Catalog Insert
On this Page
Overview
Known Issue
In Snaplex version 4.38, pipelines using the Catalog Insert Snap no longer populate the Data Catalog tables in Manager with metadata.
Workaround: Do not use Snaplex version 4.38 to run pipelines using the Catalog Insert Snap.
The Catalog Insert Snap enables you to enrich your metadata catalog by inserting metadata into the catalog tables.
Expected Input and Output
- Expected Input: A document containing metadata to be written into the metadata catalog. This document should have a field named schema with the document schema.
- Expected Output: A document containing status messages on the result of the insert operation.

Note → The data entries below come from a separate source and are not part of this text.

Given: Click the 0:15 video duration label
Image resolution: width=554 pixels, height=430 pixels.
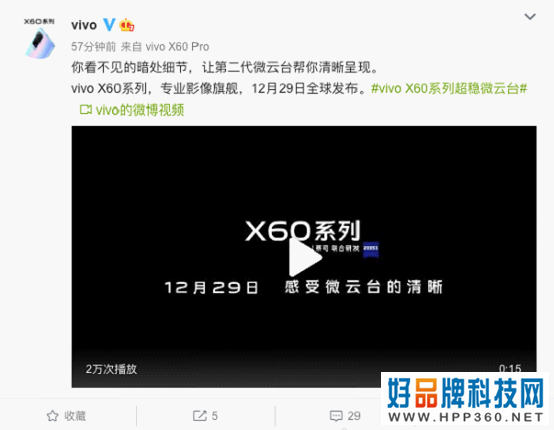Looking at the screenshot, I should pyautogui.click(x=510, y=368).
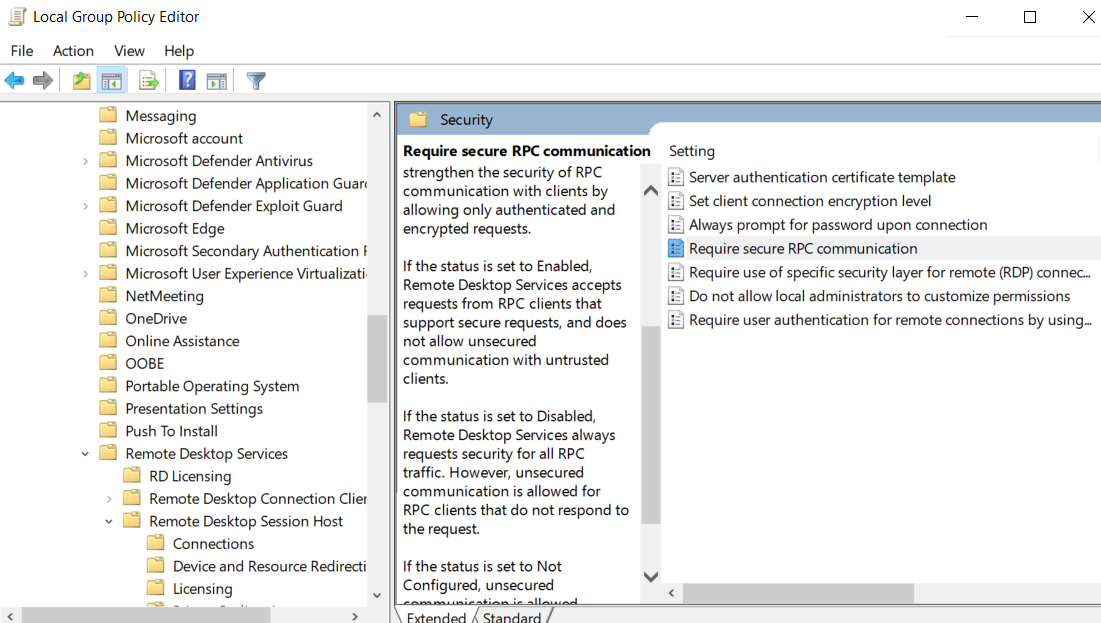Collapse the Remote Desktop Session Host node
1101x623 pixels.
pyautogui.click(x=109, y=521)

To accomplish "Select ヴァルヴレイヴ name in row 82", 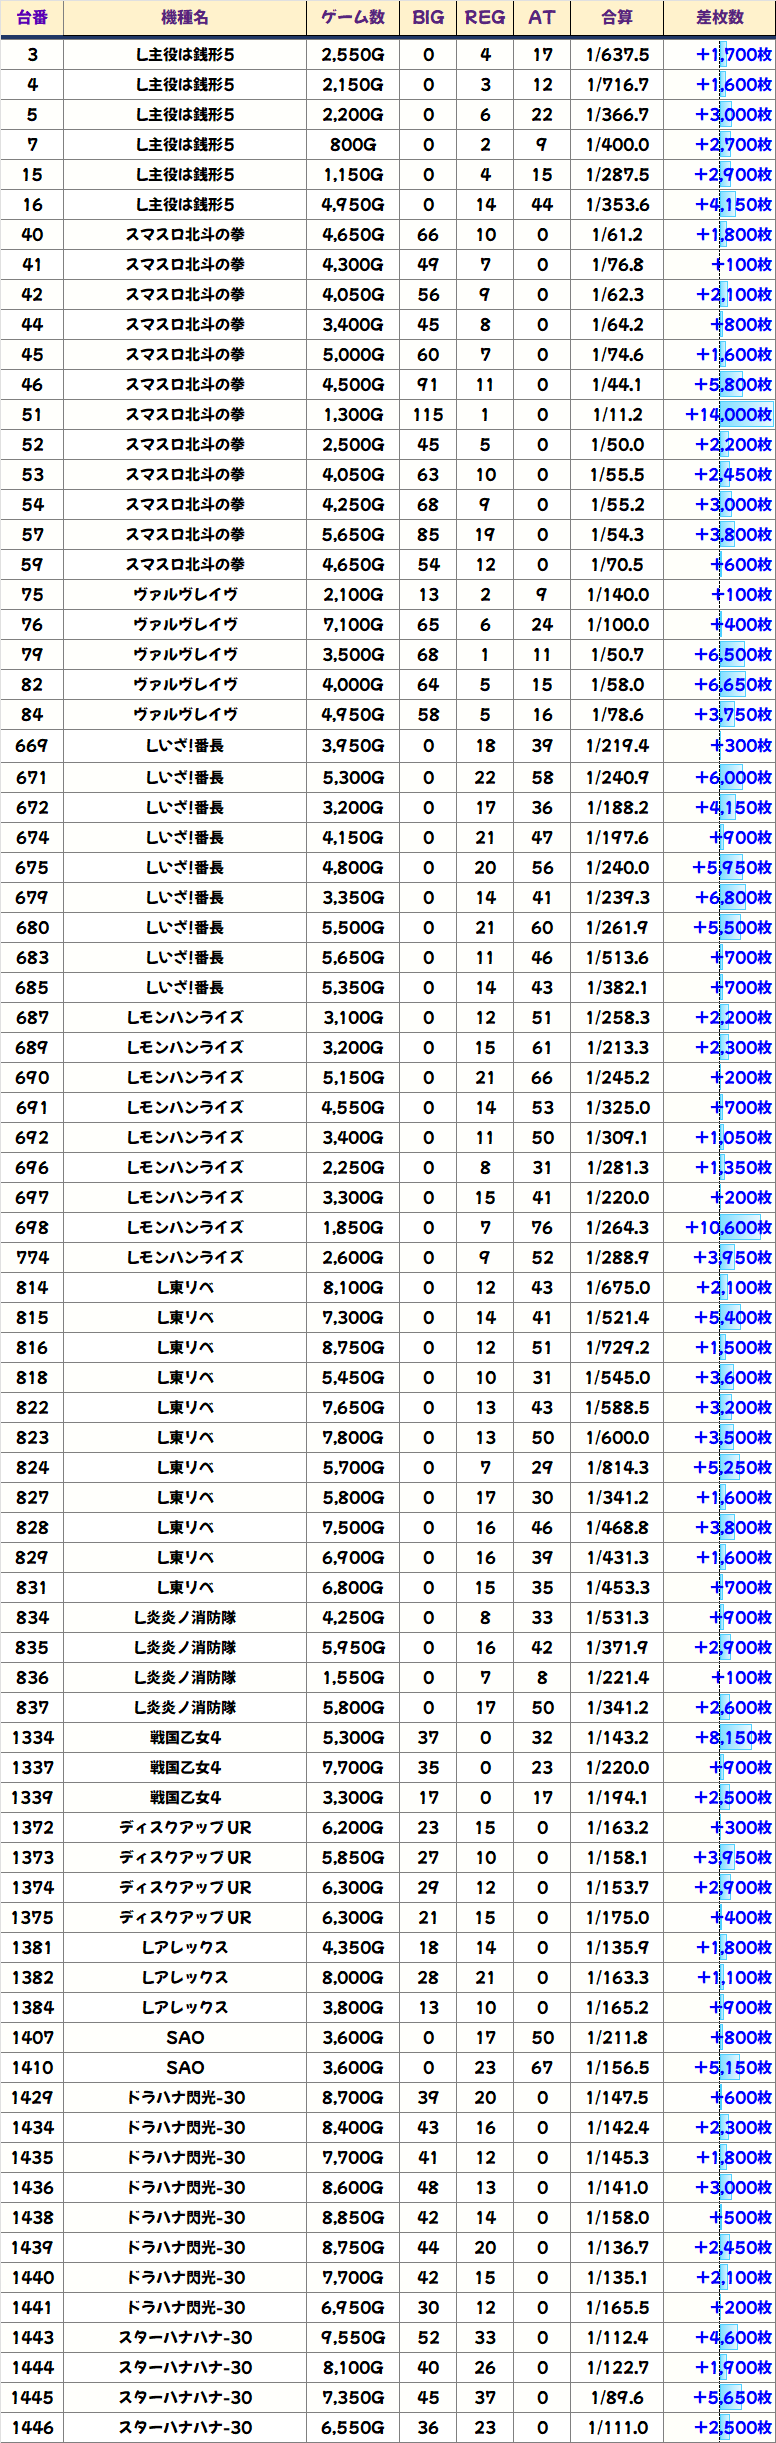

- Expected Upstream Snaps: Required. Any Snap that offers document data. Examples: Parquet Writer and Mapper.
- Expected Downstream Snaps: Any Snap that accepts document data in its input view. Examples: Mapper and File Writer.
Prerequisites
Write access to the SnapLogic data catalog.
Configuring Accounts
Accounts are not used with this Snap.
Configuring Views
Input | This Snap has exactly one document input view. |
---|---|
Output | This Snap has at most one document output view. |
Error | This Snap has at most one document error view. |
Support for Ultra Pipelines
- Does not work in Ultra Pipelines.
Snap Settings
Label | Required. The name for the Snap. Modify this to be more specific, especially if there are more than one of the same Snap in the pipeline. |
---|---|
Table Name | Required. The location and name of the table that you want to update. You can either enter this information manually or you can select the table from the suggestible drop-down. Example: /<Org>/<Project_Space>/<Project>/<Table_Name> Default value: None |
Data location | Required. The location of the file whose metadata you want to insert. This is typically a location in AWS S3, and can either be specified as a URL string, a pipeline parameter, or an upstream parameter. Example: parquetesting1.parquet Default value: None |
Create table if not present | Enables you to specify whether the table should be automatically created if not already present. Select this check box to create the table. Selecting this option creates a table with all columns of type STRING. Default value: Not selected |
Insert Mode | Required. Available insert modes when loading data into table.
|
Partition Keys | The partition keys for which you want to insert the metadata. You list these out by specifying Key Column and Key Value combinations to identify the precise row and column from which to create a partition Default value: None |
Key Column | The name of the column that contains the value that you want to use to specify the partition. Example: airline_code Default value: None |
Key Value | The value in the column listed in the Key Column field that you want to use to specify the partition. Example: 10 Default value: None |
Custom Metadata | Enables you to specify the custom metadata values in Key and Value pairs. Default value: None. |
Key | Enables you to add a key that you want to associate with the new metadata you want to add. Example: airline_region Default value: None |
Value | Enables you to add the value that you want to associate with the key as part of the new metadata that you want to upload. Example: APAC Default value: None. |
Snap execution | Select one of the three modes in which the Snap executes. Available options are:
|
Example
Inserting and Querying Custom Metadata from the Flight Metadata Table
The Pipeline in this zipped example, MetadataCatalog_Insert_Read_Example.zip, demonstrates how you can:
- Use the Catalog Insert Snap to update metadata tables.
- Use the Catalog Query Snap to read the updated metadata information.
In this example:
- We import a file containing the metadata.
- We create a parquet file using the data in the imported file
- We insert metadata that meets specific requirements into a partition in the target table.
- We read the newly-inserted metadata using the Catalog Query Snap.